Twee derde van de a(n)ios voelt zich veilig op de werkvloer. Dat betekent dat één op de drie dat niet zo voelt. Dat is geen marge meer, dat is een systeemfout. Bijna de helft (47%) van de jonge artsen hoort seksistische opmerkingen op de werkvloer; meer dan een derde (35%) wordt geïntimideerd door collega’s of leidinggevenden (De Jonge Specialist, 2024). Dit zijn juist de mensen van wie ze moeten leren en op wie ze zouden moeten kunnen vertrouwen.
En als het gebeurt? Dan blijft het vaak stil. Slechts 8 tot 13% van de slachtoffers schakelt een vertrouwenspersoon in. De rest zwijgt. Uit angst voor repercussies. Uit onzekerheid of hun ervaring ‘erg genoeg’ is. En niet alleen de slachtoffers, ook omstanders handelen niet. Wie ziet het en zegt er iets van? Nauwelijks iemand, zo blijkt uit het onderzoek. We stonden erbij en keken ernaar...

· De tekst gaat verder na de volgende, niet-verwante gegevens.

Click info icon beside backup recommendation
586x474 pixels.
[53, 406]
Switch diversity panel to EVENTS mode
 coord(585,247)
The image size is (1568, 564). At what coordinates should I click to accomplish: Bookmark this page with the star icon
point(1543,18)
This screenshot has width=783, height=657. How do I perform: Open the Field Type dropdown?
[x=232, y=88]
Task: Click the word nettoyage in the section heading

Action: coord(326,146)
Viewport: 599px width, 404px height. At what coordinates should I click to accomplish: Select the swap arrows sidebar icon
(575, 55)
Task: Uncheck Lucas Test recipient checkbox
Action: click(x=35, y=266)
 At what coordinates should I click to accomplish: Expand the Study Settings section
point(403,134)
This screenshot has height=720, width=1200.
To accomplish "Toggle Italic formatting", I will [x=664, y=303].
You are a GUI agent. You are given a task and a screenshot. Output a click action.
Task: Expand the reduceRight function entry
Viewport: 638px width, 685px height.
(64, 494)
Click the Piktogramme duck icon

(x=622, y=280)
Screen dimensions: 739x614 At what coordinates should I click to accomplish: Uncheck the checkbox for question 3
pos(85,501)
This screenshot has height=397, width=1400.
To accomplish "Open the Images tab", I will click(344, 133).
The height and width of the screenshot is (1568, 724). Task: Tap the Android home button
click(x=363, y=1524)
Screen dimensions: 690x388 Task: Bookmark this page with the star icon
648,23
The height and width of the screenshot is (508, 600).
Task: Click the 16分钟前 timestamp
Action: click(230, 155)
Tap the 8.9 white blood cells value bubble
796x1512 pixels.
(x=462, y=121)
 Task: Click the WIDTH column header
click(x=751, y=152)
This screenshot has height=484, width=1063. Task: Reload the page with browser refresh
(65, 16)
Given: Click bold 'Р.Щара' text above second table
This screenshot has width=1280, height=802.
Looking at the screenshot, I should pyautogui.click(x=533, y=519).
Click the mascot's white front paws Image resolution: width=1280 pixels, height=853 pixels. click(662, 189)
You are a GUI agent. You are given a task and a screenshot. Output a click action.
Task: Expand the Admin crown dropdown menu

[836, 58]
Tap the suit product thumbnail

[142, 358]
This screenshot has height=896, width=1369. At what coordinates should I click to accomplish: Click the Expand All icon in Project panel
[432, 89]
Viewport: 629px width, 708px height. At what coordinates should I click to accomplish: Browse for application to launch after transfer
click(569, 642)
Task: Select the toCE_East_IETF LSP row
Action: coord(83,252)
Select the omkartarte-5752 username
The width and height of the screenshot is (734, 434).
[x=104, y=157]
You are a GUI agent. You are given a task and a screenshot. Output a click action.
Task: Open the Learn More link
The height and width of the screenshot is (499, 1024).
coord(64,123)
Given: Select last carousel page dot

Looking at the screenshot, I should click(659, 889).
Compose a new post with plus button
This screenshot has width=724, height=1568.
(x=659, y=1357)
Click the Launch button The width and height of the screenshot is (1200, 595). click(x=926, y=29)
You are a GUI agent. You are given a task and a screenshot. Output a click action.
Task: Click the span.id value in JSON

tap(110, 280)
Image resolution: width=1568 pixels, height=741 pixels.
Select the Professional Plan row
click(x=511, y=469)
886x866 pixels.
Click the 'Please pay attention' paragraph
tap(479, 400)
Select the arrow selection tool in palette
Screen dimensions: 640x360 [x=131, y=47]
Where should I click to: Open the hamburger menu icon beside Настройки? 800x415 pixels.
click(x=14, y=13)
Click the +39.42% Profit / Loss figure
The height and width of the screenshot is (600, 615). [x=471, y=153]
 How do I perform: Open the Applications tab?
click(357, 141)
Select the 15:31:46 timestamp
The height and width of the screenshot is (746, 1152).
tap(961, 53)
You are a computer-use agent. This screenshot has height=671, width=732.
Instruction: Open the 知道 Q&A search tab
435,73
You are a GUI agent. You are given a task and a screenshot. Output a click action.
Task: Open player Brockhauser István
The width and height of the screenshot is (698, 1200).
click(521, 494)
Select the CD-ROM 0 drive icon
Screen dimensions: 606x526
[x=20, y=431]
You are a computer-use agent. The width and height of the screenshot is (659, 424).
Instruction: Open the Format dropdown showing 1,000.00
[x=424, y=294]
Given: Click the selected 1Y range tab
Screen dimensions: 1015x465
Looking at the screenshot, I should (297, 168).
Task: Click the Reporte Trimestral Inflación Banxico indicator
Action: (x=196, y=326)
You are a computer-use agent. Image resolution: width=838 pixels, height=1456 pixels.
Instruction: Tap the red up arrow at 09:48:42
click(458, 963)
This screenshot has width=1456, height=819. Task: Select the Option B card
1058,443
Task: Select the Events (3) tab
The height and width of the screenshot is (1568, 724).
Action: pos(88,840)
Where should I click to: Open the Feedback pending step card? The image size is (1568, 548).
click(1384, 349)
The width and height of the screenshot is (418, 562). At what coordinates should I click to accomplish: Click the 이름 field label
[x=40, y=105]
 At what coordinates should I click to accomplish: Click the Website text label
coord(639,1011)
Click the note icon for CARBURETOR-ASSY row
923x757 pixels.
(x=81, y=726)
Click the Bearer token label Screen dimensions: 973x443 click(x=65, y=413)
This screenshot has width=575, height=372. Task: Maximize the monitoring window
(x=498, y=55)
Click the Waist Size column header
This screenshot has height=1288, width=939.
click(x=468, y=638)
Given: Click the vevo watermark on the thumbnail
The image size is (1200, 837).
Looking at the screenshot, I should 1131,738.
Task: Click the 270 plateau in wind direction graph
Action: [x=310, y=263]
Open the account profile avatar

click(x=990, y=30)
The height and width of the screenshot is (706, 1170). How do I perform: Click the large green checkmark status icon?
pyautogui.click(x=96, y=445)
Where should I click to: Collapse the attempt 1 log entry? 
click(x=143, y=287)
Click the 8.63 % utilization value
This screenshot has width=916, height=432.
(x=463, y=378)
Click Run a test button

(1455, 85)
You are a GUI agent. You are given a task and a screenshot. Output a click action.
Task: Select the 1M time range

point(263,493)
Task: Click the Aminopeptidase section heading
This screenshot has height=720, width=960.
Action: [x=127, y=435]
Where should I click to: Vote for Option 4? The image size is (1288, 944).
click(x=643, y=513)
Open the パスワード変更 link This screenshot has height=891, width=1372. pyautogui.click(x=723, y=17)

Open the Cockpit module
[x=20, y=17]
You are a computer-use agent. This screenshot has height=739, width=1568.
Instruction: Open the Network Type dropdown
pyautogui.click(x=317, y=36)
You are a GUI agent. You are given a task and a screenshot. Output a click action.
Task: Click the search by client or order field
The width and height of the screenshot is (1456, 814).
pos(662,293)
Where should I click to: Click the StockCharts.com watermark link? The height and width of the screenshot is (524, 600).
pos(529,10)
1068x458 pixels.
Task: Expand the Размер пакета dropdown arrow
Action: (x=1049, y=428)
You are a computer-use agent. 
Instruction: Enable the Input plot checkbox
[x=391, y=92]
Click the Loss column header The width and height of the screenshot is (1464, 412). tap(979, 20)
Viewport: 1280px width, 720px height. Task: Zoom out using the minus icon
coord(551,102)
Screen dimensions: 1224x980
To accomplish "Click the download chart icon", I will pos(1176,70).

Vaak is er op de werkvloer nog te weinig ruimte om hier het gesprek over te voeren. Maar wie zwijgt, stemt niet toe. Wie zwijgt, voelt zich niet veilig genoeg om te spreken. En precies daar ligt onze verantwoordelijkheid. Het is niet aan het slachtoffer om de grens te bewaken. Het is aan ons allemaal om elkaars grenzen te respecteren en elkaar aan te spreken als dat niet gebeurt.
We moeten ons ervan bewust zijn dat machtsverschillen en afhankelijkheid – in opleidingssituaties, tussen arts en patiënt, of tussen leidinggevende en medewerker – de drempel om grenzen aan te geven vaak verhogen. Juist daarom is het aan ons om actief te zorgen voor een veilige werkomgeving, waarin iedereen elkaars grenzen respecteert.
De oplossing ligt dus niet in nóg meer regels of verplichte e-learningmodules over integriteit. Er is een fundamentelere verandering nodig: een werkcultuur waarin openheid en respect de norm zijn. Waar we grensoverschrijdend gedrag bespreekbaar maken en niet wegkijken. Die cultuur ontstaat niet vanzelf. Het begint met bewustzijn én de bereidheid om het gesprek aan te gaan.
Ik daag mezelf en mijn collega’s uit om morgen dat gesprek te voeren. Niet over roosters of procedures, maar over grenzen en waarden. Eén simpele vraag kan het verschil maken: ‘Wat heb jij nodig om je werk veilig en met plezier te kunnen doen?’ Wat iemand daarop antwoordt, verdient van ons meer dan alleen een knik of een beleefde reactie. Het vraagt om échte betrokkenheid en de bereidheid om samen stappen te zetten.
Die jonge arts uit mijn inleiding? Zij werkt nog steeds in de zorg. Waarom? Omdat één leidinggevende wél luisterde en iets deed. Soms is de oplossing verrassend eenvoudig.